Il Politecnico (The Polytechnic) was a Communist cultural and literary magazine published in Milan, Italy, between 1945 and 1947. In the debut editorial it was stated that the magazine was inspired by the homonymous journal which had been founded by Carlo Cattaneo in 1839 and published until 1845. Although it was a short-lived publication, Il Politecnico was the most prominent magazine in Italy during its run.

==History and profile==
Il Politecnico was first published in Milan as a weekly on 29 September 1945. The magazine was openly affiliated with the Communist Party. Giulio Einaudi was the publisher, and Elio Vittorini was the editor of the magazine. Franco Fortini, an Italian poet and Marxist theorist, was one of the editorial board members of Il Politecnico. From 1 May 1946 the magazine came out monthly.

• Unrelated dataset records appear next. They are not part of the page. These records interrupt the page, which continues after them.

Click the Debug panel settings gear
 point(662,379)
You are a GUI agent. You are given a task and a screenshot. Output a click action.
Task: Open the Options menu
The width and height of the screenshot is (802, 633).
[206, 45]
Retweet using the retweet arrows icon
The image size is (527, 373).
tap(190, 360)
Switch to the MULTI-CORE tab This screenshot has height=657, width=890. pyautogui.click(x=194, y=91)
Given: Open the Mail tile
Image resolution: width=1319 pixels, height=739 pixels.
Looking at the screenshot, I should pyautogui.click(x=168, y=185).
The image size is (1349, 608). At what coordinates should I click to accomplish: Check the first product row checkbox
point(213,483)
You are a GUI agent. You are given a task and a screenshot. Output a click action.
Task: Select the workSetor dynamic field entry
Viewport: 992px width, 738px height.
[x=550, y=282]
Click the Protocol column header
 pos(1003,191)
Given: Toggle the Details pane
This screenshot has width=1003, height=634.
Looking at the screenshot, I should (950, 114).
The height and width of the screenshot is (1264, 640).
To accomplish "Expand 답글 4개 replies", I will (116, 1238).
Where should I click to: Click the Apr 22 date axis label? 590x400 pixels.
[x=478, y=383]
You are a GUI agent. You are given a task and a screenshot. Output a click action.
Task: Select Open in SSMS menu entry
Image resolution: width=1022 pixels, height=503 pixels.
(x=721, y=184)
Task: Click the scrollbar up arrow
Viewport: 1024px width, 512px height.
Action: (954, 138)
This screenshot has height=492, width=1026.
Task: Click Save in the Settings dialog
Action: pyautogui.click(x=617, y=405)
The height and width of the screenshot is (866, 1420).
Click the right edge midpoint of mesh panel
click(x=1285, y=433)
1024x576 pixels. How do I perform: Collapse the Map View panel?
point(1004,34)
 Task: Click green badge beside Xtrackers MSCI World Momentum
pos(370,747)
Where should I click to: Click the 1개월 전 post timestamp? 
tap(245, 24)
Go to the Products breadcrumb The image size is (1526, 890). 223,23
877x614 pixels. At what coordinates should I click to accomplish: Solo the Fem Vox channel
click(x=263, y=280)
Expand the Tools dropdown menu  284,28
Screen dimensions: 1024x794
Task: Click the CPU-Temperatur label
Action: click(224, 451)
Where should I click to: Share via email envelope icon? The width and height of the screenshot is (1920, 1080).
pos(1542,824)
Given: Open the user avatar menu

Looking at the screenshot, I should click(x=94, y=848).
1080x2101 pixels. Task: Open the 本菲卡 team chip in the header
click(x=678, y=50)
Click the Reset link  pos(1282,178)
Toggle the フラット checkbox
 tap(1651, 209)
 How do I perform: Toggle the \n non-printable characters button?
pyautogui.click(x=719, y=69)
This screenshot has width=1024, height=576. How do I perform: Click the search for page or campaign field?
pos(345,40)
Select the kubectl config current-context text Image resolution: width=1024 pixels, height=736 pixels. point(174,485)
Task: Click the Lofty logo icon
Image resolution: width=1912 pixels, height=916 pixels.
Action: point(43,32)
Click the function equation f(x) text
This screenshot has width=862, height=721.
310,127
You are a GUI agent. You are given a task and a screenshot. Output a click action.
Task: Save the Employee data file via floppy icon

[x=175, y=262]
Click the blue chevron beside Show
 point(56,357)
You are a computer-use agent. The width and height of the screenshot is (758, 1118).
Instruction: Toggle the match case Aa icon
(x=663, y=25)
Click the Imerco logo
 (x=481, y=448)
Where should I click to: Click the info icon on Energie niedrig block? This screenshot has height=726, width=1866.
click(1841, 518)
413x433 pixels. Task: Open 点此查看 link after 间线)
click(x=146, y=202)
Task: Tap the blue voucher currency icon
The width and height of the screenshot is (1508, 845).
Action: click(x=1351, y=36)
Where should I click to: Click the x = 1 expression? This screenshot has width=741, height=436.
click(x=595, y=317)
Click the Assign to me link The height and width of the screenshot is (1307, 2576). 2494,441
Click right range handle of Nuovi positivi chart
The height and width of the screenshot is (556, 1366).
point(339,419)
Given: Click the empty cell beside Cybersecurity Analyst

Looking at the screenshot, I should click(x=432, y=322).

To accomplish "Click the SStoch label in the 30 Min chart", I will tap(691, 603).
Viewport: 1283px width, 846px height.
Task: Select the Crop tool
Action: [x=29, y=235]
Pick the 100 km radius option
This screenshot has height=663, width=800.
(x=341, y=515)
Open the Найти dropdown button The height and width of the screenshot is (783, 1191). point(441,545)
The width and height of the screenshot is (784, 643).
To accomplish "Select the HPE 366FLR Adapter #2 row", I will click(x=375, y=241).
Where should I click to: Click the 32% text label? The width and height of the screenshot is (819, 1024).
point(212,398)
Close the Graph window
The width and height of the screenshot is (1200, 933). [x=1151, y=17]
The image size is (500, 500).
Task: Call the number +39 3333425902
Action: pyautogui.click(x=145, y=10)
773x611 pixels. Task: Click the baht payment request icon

The idea behind the establishment of Il Politecnico was to rebuild Italian culture after the experience of Fascism. This idea was originally developed by a communist Catholic philosopher Felice Balbo in 1945. Il Politecnico also aimed at providing a democratic forum for literary discussions. It considered culture as a guide to policy. This approach was similar to that advocated by French thinker Jean-Paul Sartre and was totally opposite of Palmiro Togliatti's understanding of culture as something less important than party instructions.

Il Politecnico rejected not to cover the work by non-Communist artists and featured translations of famous authors such as Ernest Hemingway, T. S. Eliot, Franz Kafka and James Joyce. Translated literary work by these and other international authors was one of the defining characteristics of the magazine. It also published photo-stories of Luigi Crocenzi. Italo Calvino was among the contributors and in fact, he started his career as a journalist in the magazine.

Due to the conflict between the Communist Party leader Palmiro Togliatti and Elio Vittorini and its editorial policy Il Politecnico lost the support of the Communist Party. The magazine eventually ceased publication in December 1947. The 39th issue was the last one which did not announce the closing of the magazine.